Saved entries
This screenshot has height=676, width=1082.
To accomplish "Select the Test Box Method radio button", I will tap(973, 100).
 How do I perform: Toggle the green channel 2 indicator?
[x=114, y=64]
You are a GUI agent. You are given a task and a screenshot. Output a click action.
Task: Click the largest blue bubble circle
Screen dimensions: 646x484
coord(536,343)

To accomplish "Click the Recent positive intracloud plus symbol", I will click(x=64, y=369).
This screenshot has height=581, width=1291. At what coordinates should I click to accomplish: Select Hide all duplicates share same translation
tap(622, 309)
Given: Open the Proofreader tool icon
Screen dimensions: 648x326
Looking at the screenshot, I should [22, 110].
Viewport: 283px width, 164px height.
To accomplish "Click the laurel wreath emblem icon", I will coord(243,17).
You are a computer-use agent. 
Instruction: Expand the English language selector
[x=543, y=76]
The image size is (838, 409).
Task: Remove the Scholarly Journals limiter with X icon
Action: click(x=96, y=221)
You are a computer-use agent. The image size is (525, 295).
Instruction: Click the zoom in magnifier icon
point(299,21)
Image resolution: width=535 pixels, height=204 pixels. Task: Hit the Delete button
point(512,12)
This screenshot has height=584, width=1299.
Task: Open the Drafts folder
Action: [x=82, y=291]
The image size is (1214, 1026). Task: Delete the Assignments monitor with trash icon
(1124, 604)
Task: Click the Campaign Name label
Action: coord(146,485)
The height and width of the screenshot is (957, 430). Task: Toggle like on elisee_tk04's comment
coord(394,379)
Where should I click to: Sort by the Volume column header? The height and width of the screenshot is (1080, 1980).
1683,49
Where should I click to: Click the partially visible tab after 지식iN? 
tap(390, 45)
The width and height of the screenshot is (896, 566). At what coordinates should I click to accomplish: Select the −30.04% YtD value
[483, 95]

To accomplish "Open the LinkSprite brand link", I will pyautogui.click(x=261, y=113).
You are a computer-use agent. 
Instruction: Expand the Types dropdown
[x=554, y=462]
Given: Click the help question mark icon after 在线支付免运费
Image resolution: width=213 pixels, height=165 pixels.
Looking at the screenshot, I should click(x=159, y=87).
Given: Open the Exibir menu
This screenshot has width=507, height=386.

▶ ACTION ITEM: Please give, as a single number with nothing added, the count of lines in the records that contain the word "agent".

▶ YOUR RESPONSE: 4